Written problem → Copy the following material line for line, without any changes.

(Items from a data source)
——————
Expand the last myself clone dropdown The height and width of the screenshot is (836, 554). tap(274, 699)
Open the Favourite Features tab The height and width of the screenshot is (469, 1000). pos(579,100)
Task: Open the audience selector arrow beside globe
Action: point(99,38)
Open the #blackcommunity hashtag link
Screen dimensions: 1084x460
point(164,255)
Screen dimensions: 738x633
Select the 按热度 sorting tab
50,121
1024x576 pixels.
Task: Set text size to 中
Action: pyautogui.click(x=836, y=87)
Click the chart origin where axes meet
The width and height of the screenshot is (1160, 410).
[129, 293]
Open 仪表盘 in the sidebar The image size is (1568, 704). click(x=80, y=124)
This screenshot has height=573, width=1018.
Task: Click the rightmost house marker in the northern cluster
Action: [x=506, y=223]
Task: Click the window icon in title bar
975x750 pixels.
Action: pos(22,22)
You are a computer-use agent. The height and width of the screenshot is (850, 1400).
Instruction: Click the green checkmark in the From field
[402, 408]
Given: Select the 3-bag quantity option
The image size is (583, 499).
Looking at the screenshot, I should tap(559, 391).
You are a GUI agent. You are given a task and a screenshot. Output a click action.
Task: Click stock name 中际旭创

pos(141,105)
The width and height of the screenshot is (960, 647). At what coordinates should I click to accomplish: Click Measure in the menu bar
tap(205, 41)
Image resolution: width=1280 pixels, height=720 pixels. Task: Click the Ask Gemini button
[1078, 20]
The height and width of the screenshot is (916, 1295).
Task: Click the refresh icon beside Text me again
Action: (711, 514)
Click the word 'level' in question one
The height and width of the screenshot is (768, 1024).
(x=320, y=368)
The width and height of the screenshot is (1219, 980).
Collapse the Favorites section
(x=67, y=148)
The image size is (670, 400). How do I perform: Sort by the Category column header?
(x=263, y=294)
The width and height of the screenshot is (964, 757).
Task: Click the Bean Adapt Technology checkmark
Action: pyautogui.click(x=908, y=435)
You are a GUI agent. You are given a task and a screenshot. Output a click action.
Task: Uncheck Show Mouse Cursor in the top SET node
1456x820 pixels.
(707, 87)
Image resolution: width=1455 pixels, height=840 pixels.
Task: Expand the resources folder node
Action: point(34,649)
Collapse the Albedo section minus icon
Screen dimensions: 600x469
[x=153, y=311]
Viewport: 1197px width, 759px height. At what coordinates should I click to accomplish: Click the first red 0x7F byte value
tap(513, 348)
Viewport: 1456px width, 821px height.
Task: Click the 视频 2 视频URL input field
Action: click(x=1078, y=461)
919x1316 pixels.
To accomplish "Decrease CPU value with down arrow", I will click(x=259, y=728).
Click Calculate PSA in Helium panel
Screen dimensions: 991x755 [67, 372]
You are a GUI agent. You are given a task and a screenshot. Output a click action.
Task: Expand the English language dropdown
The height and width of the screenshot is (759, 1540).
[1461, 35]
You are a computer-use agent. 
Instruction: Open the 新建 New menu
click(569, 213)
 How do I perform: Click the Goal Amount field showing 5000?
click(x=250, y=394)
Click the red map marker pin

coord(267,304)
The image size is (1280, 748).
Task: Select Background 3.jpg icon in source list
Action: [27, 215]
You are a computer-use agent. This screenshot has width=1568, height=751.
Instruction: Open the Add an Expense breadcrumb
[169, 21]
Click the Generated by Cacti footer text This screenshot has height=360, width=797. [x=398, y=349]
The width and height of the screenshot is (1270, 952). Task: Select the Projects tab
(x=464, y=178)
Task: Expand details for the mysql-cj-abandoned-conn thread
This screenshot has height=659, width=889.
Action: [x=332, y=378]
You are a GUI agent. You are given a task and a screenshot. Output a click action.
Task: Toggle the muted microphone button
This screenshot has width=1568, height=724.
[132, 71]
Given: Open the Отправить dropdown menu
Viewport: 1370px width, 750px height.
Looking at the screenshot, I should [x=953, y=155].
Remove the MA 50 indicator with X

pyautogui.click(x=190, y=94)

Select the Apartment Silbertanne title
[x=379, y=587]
——————
Response →
Expand the last myself clone dropdown The height and width of the screenshot is (836, 554). tap(274, 699)
Open the Favourite Features tab The height and width of the screenshot is (469, 1000). pos(579,100)
Task: Open the audience selector arrow beside globe
Action: point(99,38)
Open the #blackcommunity hashtag link
Screen dimensions: 1084x460
point(164,255)
Screen dimensions: 738x633
Select the 按热度 sorting tab
50,121
1024x576 pixels.
Task: Set text size to 中
Action: pyautogui.click(x=836, y=87)
Click the chart origin where axes meet
The width and height of the screenshot is (1160, 410).
[129, 293]
Open 仪表盘 in the sidebar The image size is (1568, 704). click(x=80, y=124)
This screenshot has height=573, width=1018.
Task: Click the rightmost house marker in the northern cluster
Action: [x=506, y=223]
Task: Click the window icon in title bar
975x750 pixels.
Action: pos(22,22)
You are a computer-use agent. The height and width of the screenshot is (850, 1400).
Instruction: Click the green checkmark in the From field
[402, 408]
Given: Select the 3-bag quantity option
The image size is (583, 499).
Looking at the screenshot, I should tap(559, 391).
You are a GUI agent. You are given a task and a screenshot. Output a click action.
Task: Click stock name 中际旭创

pos(141,105)
The width and height of the screenshot is (960, 647). At what coordinates should I click to accomplish: Click Measure in the menu bar
tap(205, 41)
Image resolution: width=1280 pixels, height=720 pixels. Task: Click the Ask Gemini button
[1078, 20]
The height and width of the screenshot is (916, 1295).
Task: Click the refresh icon beside Text me again
Action: (711, 514)
Click the word 'level' in question one
The height and width of the screenshot is (768, 1024).
(x=320, y=368)
The width and height of the screenshot is (1219, 980).
Collapse the Favorites section
(x=67, y=148)
The image size is (670, 400). How do I perform: Sort by the Category column header?
(x=263, y=294)
The width and height of the screenshot is (964, 757).
Task: Click the Bean Adapt Technology checkmark
Action: pyautogui.click(x=908, y=435)
You are a GUI agent. You are given a task and a screenshot. Output a click action.
Task: Uncheck Show Mouse Cursor in the top SET node
1456x820 pixels.
(707, 87)
Image resolution: width=1455 pixels, height=840 pixels.
Task: Expand the resources folder node
Action: point(34,649)
Collapse the Albedo section minus icon
Screen dimensions: 600x469
[x=153, y=311]
Viewport: 1197px width, 759px height. At what coordinates should I click to accomplish: Click the first red 0x7F byte value
tap(513, 348)
Viewport: 1456px width, 821px height.
Task: Click the 视频 2 视频URL input field
Action: click(x=1078, y=461)
919x1316 pixels.
To accomplish "Decrease CPU value with down arrow", I will click(x=259, y=728).
Click Calculate PSA in Helium panel
Screen dimensions: 991x755 [67, 372]
You are a GUI agent. You are given a task and a screenshot. Output a click action.
Task: Expand the English language dropdown
The height and width of the screenshot is (759, 1540).
[1461, 35]
You are a computer-use agent. 
Instruction: Open the 新建 New menu
click(569, 213)
 How do I perform: Click the Goal Amount field showing 5000?
click(x=250, y=394)
Click the red map marker pin

coord(267,304)
The image size is (1280, 748).
Task: Select Background 3.jpg icon in source list
Action: [27, 215]
You are a computer-use agent. This screenshot has width=1568, height=751.
Instruction: Open the Add an Expense breadcrumb
[169, 21]
Click the Generated by Cacti footer text This screenshot has height=360, width=797. [x=398, y=349]
The width and height of the screenshot is (1270, 952). Task: Select the Projects tab
(x=464, y=178)
Task: Expand details for the mysql-cj-abandoned-conn thread
This screenshot has height=659, width=889.
Action: [x=332, y=378]
You are a GUI agent. You are given a task and a screenshot. Output a click action.
Task: Toggle the muted microphone button
This screenshot has width=1568, height=724.
[132, 71]
Given: Open the Отправить dropdown menu
Viewport: 1370px width, 750px height.
Looking at the screenshot, I should [x=953, y=155].
Remove the MA 50 indicator with X

pyautogui.click(x=190, y=94)

Select the Apartment Silbertanne title
[x=379, y=587]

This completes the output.